TASK TO COMPLETE: Omit the pictures, then reproduce every remaining record exactly.

Excerpts from a dataset
+++

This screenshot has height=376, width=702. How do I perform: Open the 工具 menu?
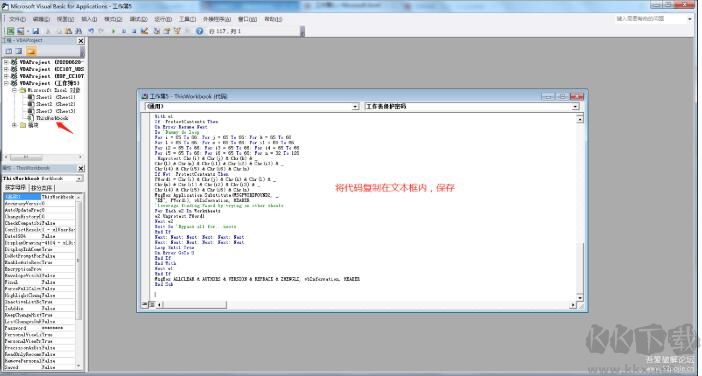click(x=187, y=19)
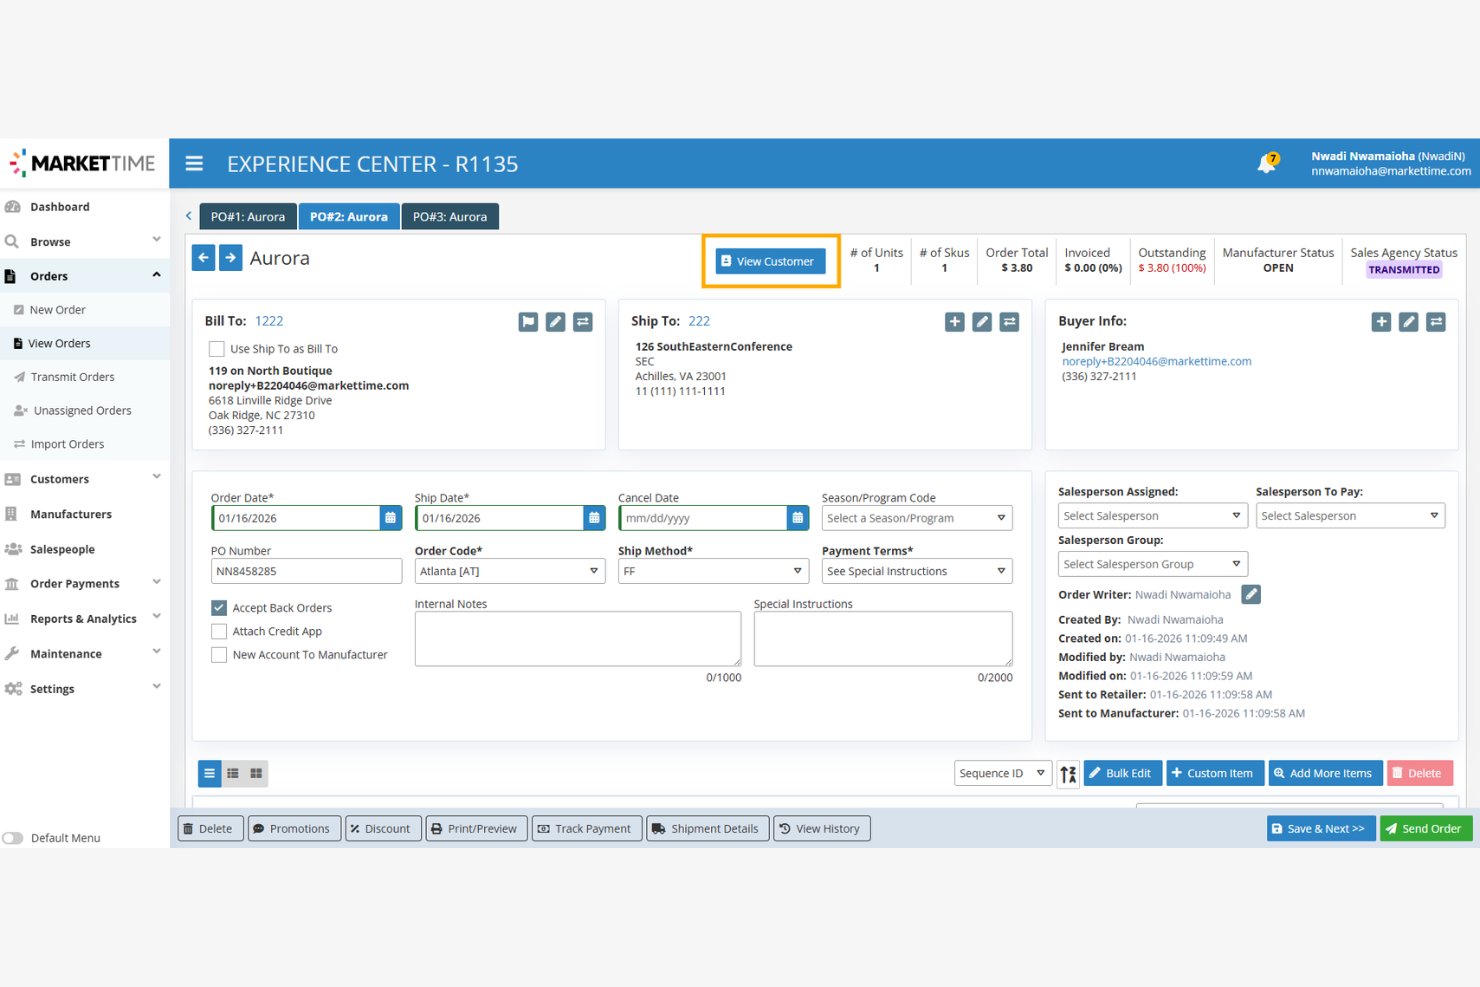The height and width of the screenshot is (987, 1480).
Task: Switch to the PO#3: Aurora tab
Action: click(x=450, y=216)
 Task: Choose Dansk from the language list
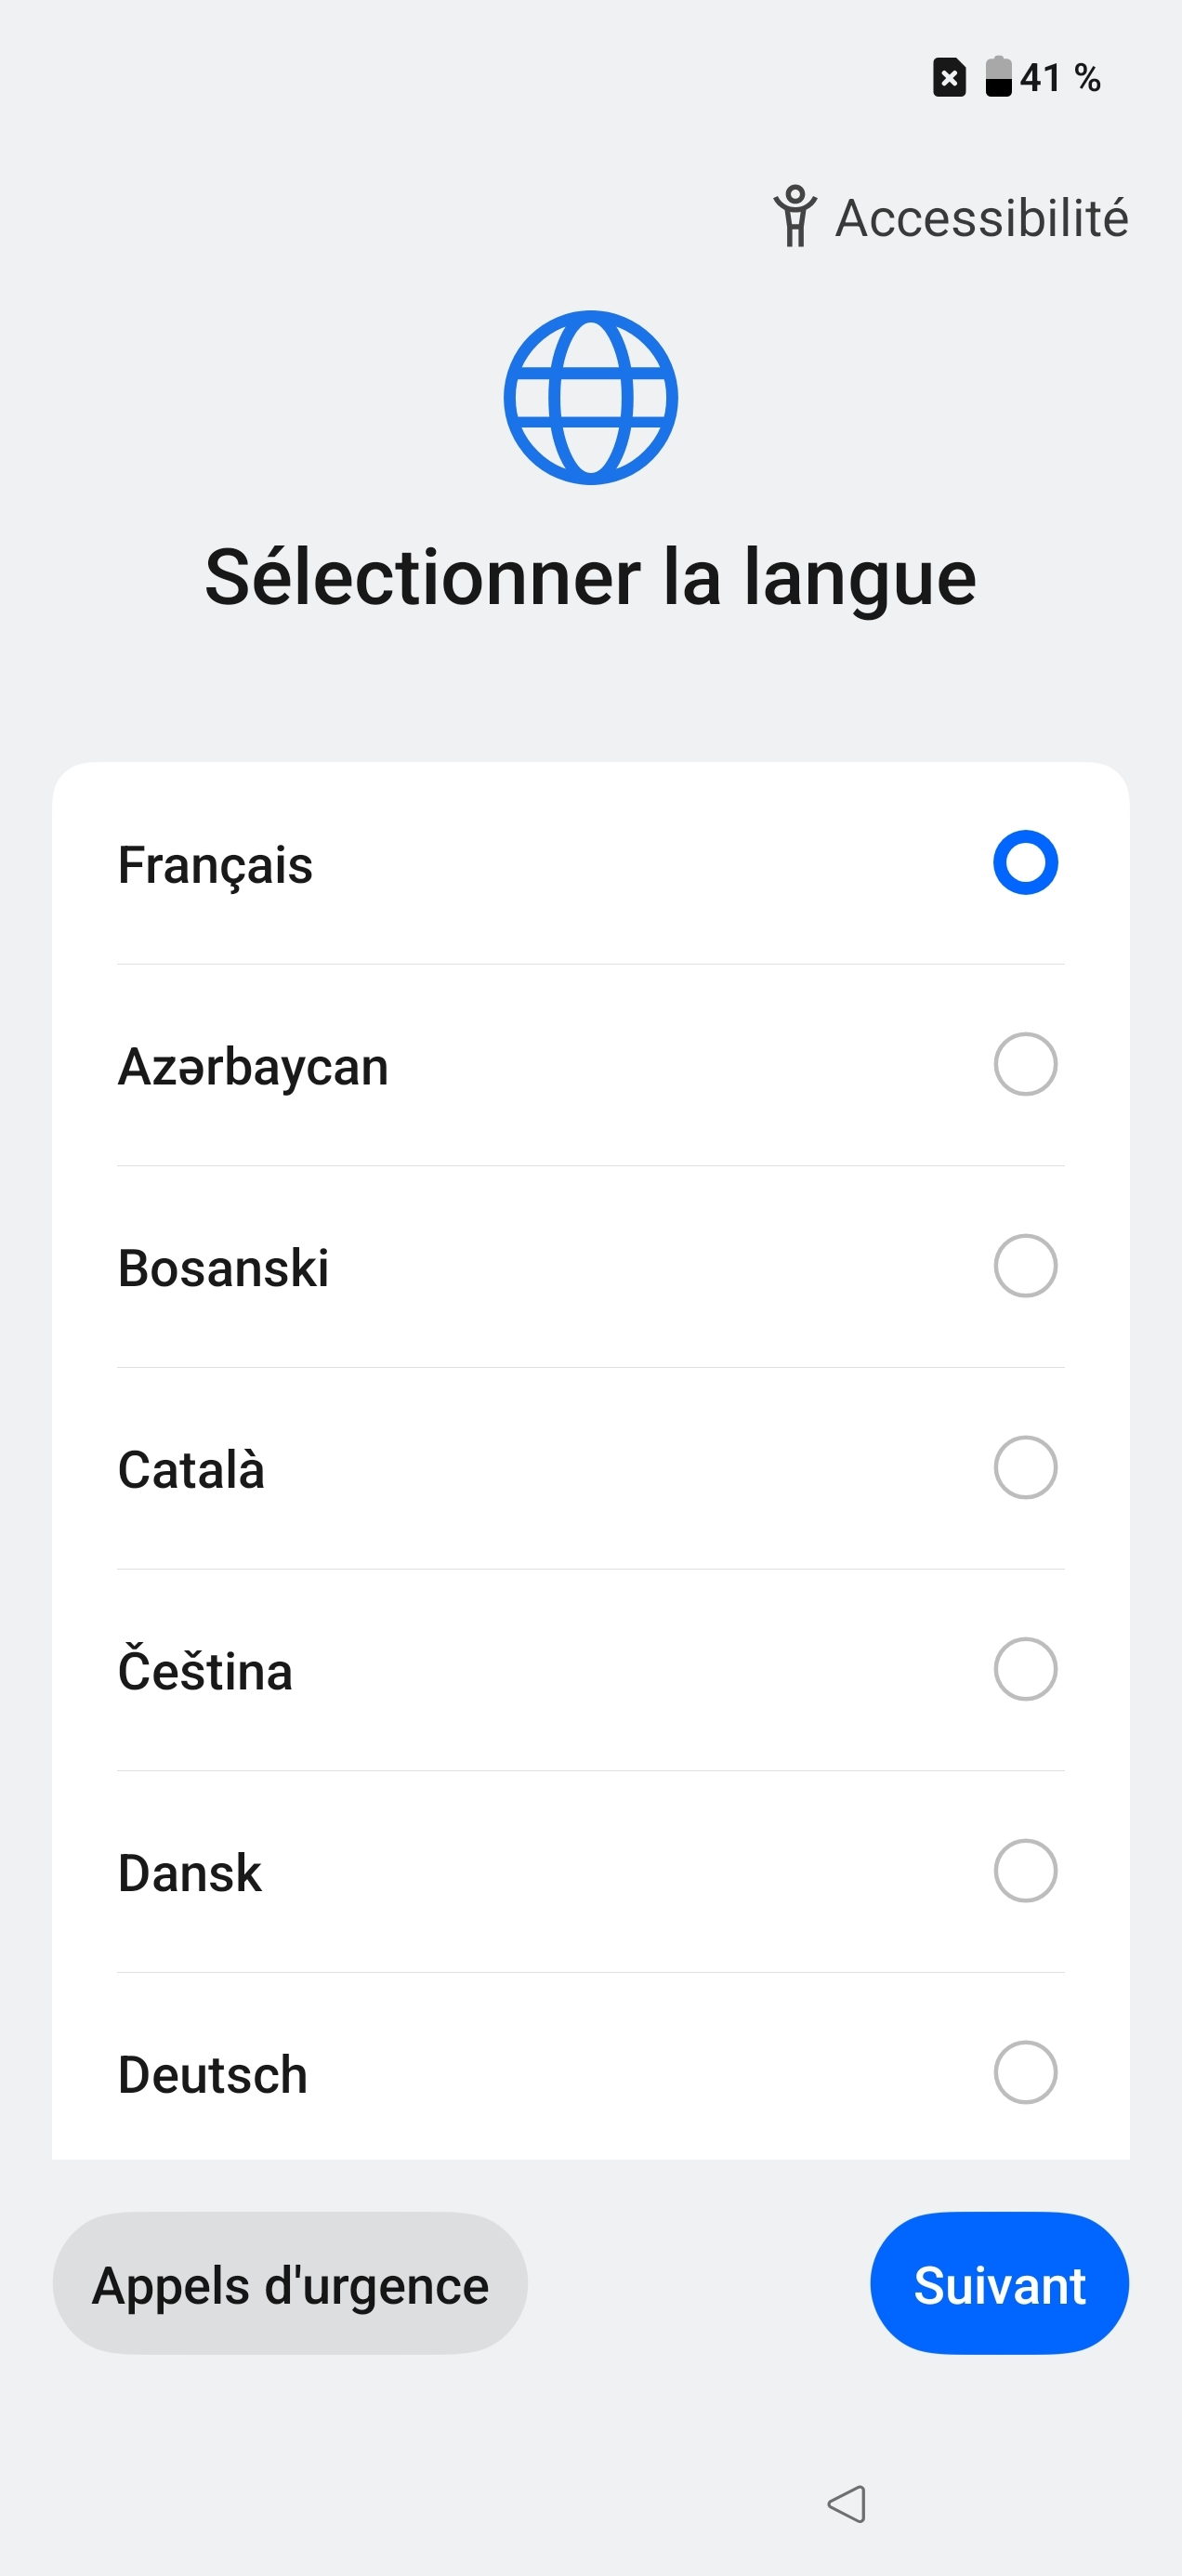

+++

PROBLEM SOLUTION:
This screenshot has height=376, width=702. How do I perform: Open the 工具 menu?
click(x=187, y=19)
The height and width of the screenshot is (987, 1480).
Task: Switch to the PO#3: Aurora tab
Action: click(x=450, y=216)
 Task: Choose Dansk from the language list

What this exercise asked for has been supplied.